**Problem description:**
From the material below, return each line that contains the string "plus". Case matters.

[Collected data]
>> start

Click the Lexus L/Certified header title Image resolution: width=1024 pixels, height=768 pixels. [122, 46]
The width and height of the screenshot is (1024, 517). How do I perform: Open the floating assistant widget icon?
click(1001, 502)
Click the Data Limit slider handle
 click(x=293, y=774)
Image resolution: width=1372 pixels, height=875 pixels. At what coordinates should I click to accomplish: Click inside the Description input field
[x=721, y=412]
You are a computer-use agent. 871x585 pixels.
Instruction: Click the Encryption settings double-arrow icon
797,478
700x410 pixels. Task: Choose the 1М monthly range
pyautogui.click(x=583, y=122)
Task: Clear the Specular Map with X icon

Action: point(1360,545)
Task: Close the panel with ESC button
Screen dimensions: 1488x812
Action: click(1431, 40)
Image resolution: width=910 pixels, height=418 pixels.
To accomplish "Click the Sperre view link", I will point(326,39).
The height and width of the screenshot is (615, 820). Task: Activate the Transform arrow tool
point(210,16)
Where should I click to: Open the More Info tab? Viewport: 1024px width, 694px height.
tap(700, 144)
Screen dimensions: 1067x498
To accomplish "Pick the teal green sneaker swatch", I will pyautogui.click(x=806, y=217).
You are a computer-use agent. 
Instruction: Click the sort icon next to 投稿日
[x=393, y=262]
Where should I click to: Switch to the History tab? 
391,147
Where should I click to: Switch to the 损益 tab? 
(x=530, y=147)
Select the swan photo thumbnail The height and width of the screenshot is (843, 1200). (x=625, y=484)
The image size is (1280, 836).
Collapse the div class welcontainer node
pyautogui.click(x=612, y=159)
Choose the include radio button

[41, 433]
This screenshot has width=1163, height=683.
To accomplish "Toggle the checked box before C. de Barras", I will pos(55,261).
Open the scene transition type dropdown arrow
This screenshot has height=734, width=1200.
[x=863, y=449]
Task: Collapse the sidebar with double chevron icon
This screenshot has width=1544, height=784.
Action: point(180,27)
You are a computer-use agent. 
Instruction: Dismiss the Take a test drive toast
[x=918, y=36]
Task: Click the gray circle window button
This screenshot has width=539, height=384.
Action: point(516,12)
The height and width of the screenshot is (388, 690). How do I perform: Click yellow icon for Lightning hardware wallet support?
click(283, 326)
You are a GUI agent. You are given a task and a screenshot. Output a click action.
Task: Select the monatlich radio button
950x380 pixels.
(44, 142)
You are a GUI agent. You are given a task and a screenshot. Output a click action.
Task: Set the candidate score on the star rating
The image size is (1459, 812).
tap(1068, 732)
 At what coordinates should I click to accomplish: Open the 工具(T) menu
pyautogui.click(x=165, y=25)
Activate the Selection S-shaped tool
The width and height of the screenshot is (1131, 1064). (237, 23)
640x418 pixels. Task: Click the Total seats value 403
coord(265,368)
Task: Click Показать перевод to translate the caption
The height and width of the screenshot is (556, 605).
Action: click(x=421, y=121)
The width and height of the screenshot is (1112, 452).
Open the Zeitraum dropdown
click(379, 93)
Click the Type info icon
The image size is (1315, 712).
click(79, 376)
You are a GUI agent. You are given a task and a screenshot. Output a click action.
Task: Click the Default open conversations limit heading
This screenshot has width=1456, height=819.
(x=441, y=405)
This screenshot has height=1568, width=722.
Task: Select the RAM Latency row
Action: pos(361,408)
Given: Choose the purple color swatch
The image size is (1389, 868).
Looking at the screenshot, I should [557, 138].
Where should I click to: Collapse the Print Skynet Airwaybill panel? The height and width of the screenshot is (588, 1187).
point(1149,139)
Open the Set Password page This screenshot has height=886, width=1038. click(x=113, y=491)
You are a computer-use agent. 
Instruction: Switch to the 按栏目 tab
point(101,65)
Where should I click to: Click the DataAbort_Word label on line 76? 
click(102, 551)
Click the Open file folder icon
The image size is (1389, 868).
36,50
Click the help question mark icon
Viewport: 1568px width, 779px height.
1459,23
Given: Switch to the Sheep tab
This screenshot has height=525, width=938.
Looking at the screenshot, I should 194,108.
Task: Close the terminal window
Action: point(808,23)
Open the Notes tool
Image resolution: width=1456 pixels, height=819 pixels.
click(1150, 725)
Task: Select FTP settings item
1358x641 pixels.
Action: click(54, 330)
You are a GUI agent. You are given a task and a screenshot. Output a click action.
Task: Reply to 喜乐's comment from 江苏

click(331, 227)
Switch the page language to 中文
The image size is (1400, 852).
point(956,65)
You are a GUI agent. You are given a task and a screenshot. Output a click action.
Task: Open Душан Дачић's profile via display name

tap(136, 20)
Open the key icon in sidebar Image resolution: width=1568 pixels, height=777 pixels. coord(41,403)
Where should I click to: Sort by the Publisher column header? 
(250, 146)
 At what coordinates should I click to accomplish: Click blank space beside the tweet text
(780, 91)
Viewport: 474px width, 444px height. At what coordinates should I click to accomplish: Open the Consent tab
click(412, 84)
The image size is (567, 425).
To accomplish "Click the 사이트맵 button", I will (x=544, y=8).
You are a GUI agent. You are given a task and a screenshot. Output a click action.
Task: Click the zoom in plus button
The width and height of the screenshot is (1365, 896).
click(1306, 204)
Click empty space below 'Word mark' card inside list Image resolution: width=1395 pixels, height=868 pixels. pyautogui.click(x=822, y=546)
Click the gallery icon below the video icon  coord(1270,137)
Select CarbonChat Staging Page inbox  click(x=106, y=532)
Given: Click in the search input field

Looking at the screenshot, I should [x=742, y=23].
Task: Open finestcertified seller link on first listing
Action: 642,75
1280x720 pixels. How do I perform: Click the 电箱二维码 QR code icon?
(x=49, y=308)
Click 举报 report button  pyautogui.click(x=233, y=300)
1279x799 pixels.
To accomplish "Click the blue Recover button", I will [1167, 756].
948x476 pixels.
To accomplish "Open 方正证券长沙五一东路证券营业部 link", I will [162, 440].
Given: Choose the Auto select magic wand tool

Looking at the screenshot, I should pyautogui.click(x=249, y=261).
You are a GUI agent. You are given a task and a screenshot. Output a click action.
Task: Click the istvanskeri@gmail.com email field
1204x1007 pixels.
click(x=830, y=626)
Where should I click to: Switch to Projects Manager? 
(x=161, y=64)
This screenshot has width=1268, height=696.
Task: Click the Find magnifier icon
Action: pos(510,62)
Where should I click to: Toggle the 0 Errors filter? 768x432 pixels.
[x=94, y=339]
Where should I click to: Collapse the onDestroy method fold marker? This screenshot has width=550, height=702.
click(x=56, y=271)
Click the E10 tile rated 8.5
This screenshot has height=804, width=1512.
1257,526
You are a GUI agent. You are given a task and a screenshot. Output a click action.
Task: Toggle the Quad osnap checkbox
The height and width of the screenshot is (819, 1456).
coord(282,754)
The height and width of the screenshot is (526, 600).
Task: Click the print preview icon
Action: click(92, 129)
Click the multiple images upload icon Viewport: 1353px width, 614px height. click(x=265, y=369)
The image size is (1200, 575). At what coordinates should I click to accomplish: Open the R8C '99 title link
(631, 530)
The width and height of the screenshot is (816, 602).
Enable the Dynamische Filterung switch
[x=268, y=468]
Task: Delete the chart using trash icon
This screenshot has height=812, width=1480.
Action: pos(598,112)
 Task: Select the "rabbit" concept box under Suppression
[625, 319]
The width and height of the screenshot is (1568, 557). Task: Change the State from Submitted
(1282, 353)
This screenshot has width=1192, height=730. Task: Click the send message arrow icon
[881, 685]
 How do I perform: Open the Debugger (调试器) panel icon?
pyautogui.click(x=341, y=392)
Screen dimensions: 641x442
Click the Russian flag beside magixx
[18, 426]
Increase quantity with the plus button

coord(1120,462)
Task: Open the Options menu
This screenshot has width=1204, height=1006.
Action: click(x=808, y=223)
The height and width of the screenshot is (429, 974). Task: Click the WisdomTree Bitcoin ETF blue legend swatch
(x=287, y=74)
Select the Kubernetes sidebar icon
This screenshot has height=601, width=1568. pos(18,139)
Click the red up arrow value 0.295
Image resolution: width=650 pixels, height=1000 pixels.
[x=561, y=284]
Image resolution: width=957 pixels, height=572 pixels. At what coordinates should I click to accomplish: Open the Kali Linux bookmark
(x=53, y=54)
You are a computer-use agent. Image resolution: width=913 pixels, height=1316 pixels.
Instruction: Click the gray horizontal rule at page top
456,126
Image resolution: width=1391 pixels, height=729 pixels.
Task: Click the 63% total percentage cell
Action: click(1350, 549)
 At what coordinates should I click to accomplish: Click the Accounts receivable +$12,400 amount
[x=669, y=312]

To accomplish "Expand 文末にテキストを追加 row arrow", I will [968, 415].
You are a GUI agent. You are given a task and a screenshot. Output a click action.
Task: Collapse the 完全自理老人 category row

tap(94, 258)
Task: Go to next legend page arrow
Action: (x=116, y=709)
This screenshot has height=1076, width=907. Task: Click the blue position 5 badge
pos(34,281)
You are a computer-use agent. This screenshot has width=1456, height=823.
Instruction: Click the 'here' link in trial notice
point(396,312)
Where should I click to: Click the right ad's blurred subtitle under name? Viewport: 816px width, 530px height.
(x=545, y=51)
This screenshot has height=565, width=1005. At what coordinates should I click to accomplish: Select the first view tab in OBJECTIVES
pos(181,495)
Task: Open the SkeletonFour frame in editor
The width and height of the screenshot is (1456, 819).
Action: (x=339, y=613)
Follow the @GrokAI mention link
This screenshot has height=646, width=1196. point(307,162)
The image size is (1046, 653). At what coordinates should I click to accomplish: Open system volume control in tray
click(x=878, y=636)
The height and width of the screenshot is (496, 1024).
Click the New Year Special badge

>> end

**Response to the exercise:**
Task: Click the zoom in plus button
Increase quantity with the plus button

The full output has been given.